Electromagnetic transitions of $(b{\bar c})$ bound system

TL;DR

This paper predicts electromagnetic transition form factors and decay widths for various $B_c$ meson states using a relativistic quark model, aiding future experimental identification and understanding of the $B_c$ meson family.

Contribution

It provides novel predictions of transition form factors and decay widths for $B_c$ mesons within a relativistic quark model, including excited states, consistent with other theoretical approaches.

Findings

Predicted decay widths align with Bethe-Salpeter model results.

Provided transition form factors for ground and excited $B_c$ states.

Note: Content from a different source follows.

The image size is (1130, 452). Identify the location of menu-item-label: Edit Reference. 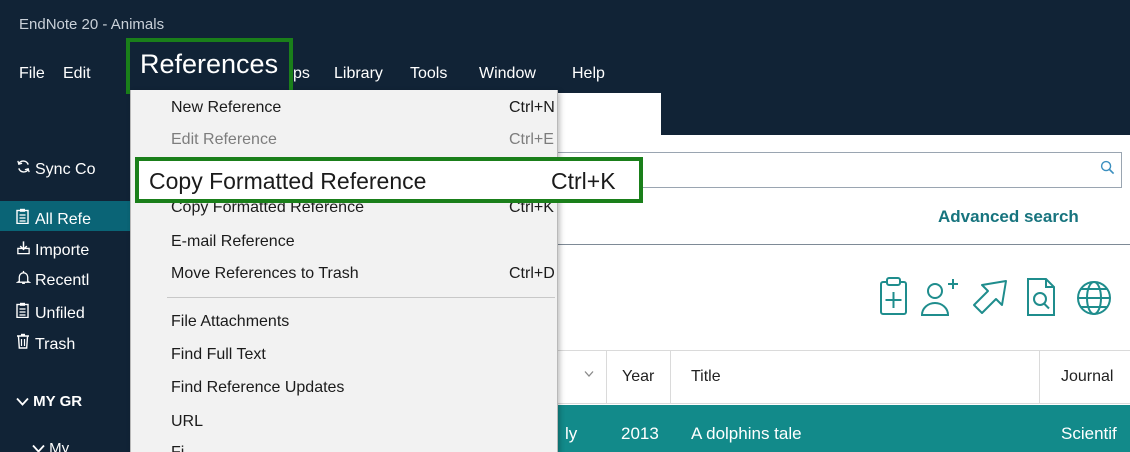
(224, 140).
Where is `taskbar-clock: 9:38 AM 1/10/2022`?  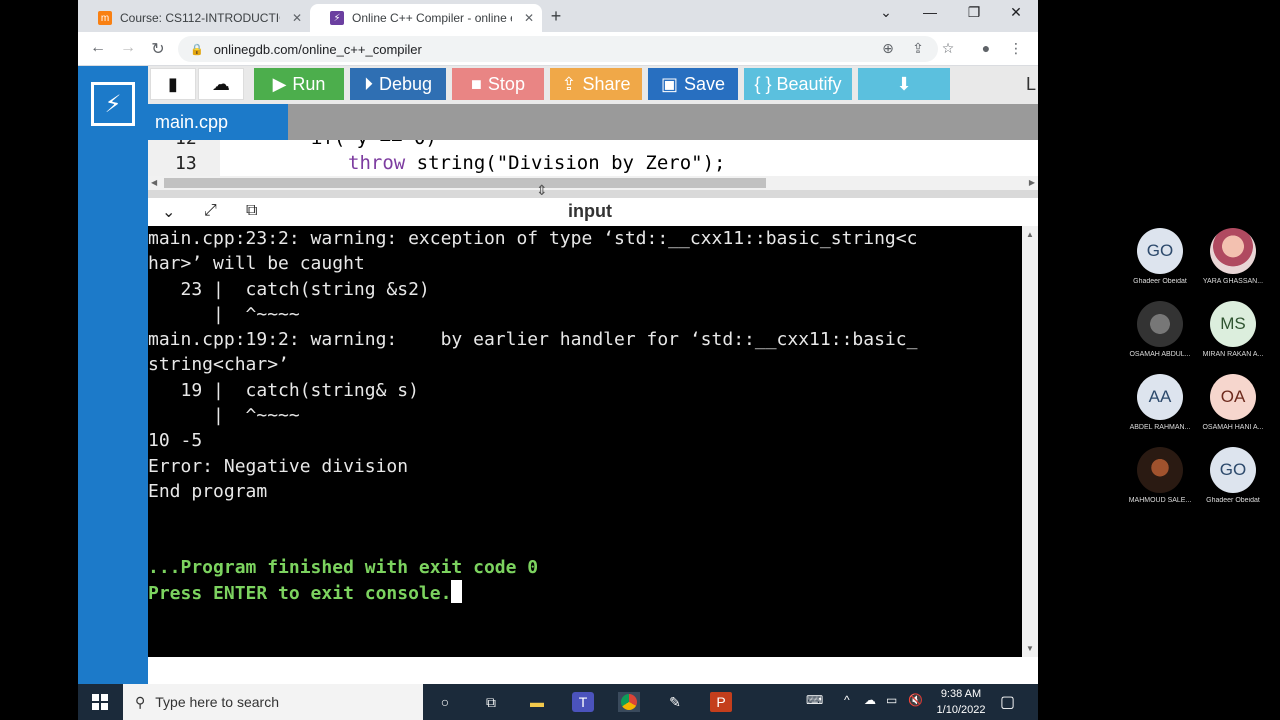
taskbar-clock: 9:38 AM 1/10/2022 is located at coordinates (961, 702).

Suggested experimental relevance for LHCb and $Z^0$ factory measurements.

Abstract

We study electromagnetic transitions: $B_c^*(ns)\to B_c(ns) e^+ e^-$, $B_c^*(ns)\to B_c(n^{\prime}s) e^+ e^-$ and $B_c(ns)\to B^*_c(n^{\prime}s) e^+ e^-$ in the relativistic independent quark (RIQ) model based on a flavor-independent potential in the scalar-vector harmonic form. The transition form factors for energetically possible transitions involving $B_c$ - and $B_c^*$- mesons in ground as well as orbitally excited states are predicted in their respective kinematic range. Our predictions on decay width for the allowed and hindered transitions are found compatible with those of the model calculations based on Bethe-Salpeter approach. Predictions in this sector would not only provide more information about members of the $B_c$-family including mass splitting between vector mesons and corresponding pseudoscalar counterparts but give hints for experimental determination of unknown masses of other excited $B_c$ - and ground state of $B_c^*$-meson, which is expected at LHCb and $Z^0$ factory in near future.